Então, temos que atravessar barreiras muito grandes ainda. Mas o segredo está nisso, à medida que a gente consiga olhar para a doação num ato cidadão, colocar a doação no assunto da mesa de jantar das famílias, dentro das escolas, na educação dos nossos filhos, e fazer essa geração crescer entendendo que doação não é um favor. É também mudar um pouco aquela lógica de doar a roupa rasgada, o brinquedo quebrado… Não, cara, você doa um brinquedo novo, você pode comprar um brinquedo para uma criança que não tem, você pode doar o que é bom, você pode criar uma cultura dentro da sua família de doar todo mês, porque acabou a era do acúmulo, chega de acumular, vamos compartilhar. Se a gente quer promover igualdade, doar é uma forma de distribuir renda, é mais uma ferramenta que a gente tem. É um caminho longo, temos que educar a população para isso.

Exatamente. Estive lendo algumas coisas e sempre foi uma percepção minha que os pobres são os que mais doam. Por que será? É o sentimento de igualdade? Eu acho, cara. Cai muito na questão da empatia. Na hora que você vê...
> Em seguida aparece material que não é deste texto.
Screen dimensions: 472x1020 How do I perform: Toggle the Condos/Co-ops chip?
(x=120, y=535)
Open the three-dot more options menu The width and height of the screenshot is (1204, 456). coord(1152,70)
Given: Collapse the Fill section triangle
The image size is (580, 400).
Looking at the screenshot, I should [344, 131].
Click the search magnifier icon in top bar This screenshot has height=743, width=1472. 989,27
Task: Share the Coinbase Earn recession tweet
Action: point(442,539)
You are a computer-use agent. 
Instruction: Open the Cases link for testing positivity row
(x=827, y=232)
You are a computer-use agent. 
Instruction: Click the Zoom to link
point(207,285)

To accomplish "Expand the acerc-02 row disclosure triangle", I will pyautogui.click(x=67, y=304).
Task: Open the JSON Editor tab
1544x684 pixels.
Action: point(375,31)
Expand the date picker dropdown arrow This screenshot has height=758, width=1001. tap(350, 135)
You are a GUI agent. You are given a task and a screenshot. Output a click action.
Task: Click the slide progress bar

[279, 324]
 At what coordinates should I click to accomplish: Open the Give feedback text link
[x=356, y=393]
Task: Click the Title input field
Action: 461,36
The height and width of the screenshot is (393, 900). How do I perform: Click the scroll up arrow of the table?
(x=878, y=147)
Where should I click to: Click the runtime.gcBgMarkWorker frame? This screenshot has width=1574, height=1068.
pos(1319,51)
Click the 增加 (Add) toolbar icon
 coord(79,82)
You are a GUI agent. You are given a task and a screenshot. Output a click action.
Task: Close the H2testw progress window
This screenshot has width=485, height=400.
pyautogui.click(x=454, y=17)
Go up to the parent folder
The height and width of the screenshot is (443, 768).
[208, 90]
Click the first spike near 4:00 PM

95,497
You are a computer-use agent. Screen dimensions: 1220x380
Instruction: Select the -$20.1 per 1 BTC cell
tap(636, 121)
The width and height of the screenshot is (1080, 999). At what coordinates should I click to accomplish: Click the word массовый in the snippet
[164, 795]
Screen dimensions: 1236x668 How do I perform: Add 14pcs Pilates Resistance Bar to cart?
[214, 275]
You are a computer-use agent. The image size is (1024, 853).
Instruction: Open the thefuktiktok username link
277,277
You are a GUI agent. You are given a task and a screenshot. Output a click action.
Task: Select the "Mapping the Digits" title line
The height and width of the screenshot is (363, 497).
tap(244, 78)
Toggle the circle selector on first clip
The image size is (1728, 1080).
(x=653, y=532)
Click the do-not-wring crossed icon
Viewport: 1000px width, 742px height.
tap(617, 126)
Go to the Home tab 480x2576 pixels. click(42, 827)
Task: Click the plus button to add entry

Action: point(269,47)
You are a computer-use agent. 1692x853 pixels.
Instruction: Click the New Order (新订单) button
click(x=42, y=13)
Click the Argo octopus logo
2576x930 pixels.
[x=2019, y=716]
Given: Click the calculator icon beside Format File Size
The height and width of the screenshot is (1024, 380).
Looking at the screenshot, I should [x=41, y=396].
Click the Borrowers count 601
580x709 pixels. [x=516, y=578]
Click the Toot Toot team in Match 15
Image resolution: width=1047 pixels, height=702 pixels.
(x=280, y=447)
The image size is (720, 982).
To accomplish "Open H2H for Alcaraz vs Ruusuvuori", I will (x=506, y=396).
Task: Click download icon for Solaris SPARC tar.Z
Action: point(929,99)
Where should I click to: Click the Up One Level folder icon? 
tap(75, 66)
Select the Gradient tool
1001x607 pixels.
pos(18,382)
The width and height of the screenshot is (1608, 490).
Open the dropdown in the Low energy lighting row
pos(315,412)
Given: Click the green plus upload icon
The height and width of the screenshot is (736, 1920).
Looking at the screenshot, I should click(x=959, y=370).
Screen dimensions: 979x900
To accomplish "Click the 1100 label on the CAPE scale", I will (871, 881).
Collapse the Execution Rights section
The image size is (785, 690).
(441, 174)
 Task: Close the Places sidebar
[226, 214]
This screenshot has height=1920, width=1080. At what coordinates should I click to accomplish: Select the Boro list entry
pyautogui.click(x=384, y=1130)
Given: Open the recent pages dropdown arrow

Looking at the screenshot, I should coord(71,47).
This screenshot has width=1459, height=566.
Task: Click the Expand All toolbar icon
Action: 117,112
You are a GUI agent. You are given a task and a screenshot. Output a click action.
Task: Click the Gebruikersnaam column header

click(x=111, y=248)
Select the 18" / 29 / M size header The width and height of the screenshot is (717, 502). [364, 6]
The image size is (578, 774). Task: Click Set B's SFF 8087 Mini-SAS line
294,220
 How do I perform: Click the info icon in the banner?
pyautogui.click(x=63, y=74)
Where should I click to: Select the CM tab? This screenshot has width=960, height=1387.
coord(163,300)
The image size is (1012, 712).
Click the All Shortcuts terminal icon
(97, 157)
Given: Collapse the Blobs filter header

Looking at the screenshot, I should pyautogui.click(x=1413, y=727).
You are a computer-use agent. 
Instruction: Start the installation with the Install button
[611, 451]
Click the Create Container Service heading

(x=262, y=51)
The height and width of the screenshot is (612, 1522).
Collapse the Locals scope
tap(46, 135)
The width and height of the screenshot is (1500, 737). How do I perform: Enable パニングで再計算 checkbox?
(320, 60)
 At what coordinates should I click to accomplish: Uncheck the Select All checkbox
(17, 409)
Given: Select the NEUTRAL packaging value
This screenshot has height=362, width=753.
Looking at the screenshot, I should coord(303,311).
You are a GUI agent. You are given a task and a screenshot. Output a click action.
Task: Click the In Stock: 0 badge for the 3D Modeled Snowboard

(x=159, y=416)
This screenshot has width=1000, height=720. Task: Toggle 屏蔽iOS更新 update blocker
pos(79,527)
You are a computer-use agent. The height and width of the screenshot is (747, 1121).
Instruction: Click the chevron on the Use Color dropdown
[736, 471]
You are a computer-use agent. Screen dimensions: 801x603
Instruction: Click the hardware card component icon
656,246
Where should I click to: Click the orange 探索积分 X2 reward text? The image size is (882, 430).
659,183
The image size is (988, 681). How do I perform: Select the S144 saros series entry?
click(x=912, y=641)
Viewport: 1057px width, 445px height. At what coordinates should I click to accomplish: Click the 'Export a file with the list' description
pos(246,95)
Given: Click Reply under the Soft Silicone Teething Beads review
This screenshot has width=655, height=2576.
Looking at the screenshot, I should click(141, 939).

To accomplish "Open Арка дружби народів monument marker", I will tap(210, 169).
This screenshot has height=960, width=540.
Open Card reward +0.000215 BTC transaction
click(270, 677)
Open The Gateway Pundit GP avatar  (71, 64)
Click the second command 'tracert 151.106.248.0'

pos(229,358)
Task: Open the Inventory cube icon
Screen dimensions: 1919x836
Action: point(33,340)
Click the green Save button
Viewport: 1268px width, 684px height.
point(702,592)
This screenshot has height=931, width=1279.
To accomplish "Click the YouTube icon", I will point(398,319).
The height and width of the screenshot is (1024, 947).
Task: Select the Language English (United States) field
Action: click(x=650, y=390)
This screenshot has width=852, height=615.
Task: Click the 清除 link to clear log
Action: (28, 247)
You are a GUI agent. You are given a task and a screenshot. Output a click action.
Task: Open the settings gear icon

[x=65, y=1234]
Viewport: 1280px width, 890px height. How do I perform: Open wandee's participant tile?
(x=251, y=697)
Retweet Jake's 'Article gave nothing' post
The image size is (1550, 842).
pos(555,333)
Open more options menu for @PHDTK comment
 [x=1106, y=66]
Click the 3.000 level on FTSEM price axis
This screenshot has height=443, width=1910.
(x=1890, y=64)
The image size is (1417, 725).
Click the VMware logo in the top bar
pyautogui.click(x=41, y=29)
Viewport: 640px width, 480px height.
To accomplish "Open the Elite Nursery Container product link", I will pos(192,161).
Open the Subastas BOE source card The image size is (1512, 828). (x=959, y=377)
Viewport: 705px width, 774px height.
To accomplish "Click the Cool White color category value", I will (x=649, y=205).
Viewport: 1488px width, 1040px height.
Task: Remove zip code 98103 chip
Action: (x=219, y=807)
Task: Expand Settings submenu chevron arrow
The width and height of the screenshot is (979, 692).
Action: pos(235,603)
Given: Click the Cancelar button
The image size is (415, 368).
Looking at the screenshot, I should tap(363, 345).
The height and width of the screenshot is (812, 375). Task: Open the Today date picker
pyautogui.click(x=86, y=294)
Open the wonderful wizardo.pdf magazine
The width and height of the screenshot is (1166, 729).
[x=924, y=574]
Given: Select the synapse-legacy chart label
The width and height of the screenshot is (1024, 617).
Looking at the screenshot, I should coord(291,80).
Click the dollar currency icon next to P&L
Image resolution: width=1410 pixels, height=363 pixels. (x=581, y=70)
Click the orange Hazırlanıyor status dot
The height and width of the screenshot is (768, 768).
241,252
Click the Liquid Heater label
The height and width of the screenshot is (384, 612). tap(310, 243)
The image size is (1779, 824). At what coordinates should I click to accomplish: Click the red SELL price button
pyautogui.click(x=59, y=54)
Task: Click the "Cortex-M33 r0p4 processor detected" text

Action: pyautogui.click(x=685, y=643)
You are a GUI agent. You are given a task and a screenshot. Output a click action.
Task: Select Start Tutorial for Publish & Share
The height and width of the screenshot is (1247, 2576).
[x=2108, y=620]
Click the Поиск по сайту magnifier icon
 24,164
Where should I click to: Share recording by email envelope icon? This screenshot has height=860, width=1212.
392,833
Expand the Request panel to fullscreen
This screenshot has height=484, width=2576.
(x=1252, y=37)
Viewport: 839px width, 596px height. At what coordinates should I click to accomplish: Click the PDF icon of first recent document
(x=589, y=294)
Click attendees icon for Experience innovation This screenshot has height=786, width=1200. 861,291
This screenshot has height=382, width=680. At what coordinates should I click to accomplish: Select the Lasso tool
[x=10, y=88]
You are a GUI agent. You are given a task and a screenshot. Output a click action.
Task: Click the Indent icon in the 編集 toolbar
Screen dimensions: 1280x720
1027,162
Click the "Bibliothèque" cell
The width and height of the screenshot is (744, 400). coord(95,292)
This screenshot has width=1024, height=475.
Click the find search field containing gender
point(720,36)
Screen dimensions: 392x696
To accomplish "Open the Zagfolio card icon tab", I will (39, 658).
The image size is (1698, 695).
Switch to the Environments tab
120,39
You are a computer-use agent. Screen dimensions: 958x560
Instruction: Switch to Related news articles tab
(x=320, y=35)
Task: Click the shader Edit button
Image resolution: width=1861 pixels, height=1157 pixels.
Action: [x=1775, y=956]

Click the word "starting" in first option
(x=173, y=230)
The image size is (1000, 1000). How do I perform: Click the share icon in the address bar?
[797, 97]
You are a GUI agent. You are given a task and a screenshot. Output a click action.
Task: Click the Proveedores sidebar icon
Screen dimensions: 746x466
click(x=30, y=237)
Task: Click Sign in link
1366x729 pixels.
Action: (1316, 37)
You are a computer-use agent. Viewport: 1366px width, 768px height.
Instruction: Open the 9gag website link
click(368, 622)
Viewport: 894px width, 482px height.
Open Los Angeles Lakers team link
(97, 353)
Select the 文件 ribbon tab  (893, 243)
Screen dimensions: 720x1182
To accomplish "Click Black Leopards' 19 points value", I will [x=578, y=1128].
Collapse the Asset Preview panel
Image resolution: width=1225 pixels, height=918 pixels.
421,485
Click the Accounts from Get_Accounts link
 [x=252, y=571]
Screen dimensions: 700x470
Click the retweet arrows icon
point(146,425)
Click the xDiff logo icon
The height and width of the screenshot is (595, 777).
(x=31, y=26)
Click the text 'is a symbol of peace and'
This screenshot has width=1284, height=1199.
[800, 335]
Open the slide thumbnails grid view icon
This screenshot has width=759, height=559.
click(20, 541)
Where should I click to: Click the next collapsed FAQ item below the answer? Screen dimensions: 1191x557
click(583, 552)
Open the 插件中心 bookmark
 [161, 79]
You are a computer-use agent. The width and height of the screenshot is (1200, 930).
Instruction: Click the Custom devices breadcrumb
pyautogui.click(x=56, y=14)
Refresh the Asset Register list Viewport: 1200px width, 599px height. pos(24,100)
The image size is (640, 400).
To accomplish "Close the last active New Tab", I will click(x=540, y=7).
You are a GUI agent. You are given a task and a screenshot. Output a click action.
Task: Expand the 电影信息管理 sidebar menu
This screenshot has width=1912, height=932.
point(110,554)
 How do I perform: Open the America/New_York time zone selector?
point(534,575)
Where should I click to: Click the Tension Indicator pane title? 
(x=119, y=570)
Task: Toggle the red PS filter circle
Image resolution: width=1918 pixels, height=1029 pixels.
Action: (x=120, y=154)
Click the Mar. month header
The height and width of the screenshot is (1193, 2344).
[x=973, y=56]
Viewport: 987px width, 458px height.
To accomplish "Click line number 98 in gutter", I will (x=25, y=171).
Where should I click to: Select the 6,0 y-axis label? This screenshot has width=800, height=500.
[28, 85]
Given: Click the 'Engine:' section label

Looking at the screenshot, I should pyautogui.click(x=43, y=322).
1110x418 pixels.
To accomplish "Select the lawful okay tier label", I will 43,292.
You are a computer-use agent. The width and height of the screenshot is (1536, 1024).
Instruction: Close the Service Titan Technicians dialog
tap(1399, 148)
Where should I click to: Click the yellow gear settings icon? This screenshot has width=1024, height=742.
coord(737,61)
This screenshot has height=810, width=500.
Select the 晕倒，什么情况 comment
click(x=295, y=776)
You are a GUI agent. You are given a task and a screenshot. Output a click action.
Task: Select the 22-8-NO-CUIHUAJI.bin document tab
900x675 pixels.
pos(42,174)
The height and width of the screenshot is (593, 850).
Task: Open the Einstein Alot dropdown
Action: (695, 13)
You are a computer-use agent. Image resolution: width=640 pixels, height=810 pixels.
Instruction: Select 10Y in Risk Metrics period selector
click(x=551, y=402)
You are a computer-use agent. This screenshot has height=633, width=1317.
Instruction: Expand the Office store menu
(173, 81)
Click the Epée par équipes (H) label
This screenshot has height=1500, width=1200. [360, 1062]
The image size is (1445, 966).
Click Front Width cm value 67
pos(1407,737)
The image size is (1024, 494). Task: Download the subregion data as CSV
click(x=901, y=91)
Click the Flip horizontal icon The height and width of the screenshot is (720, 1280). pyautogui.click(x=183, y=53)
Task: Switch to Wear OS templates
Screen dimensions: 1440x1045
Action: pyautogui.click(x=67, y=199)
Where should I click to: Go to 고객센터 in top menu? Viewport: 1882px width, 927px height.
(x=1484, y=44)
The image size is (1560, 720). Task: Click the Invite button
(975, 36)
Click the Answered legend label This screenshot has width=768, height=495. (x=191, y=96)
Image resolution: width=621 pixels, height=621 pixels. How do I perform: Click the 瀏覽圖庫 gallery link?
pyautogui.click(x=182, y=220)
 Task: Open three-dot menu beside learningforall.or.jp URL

O outro é o meu também, né, mano? É o meu também.

Como fazer para que os ricos doem mais? A última pesquisa mais ampla sobre o tema da cultura de doação no Brasil trouxe exatamente isso, que a população mais pobre doa mais do que a população mais rica no Brasil – o que não deveria acontecer. A população mais rica vive muito mais dentro das suas bolhas, dos seus clubes, tem um cultura muito forte ainda no Brasil de "eu não me misturo com esse problema, esse problema não é meu, o Estado vai resolver, alguém vai resolver, não sou eu". A gente tem que buscar soluções sustentáveis e responsabilidade. Tem que fazer a população rica entender a ferramenta que tem, o privilégio que tem. A minha trajetória me permitiu isso, mas tem muita gente bacana que não sabe como fazer. Um caminho é educar. Outro caminho é conhecer, entender o problema. A gente tem que cada vez mais trazer para perto da população mais rica os problemas – e não estou só falando de grandes causas, como educação, saúde, mas das pequenas causas. Cada vez mais, vejo empreendedores, organizações e institutos muito preparados para lidar com esse discurso, se aproximar das famílias, educar, entregar informação, conectar as periferias com os centros ricos. Esse assunto tem que ir para todo lugar, não tem que ser um assunto restrito a eventos de 100 pessoas, as bolhas, como a gente fala. Esse assunto tem que decolar.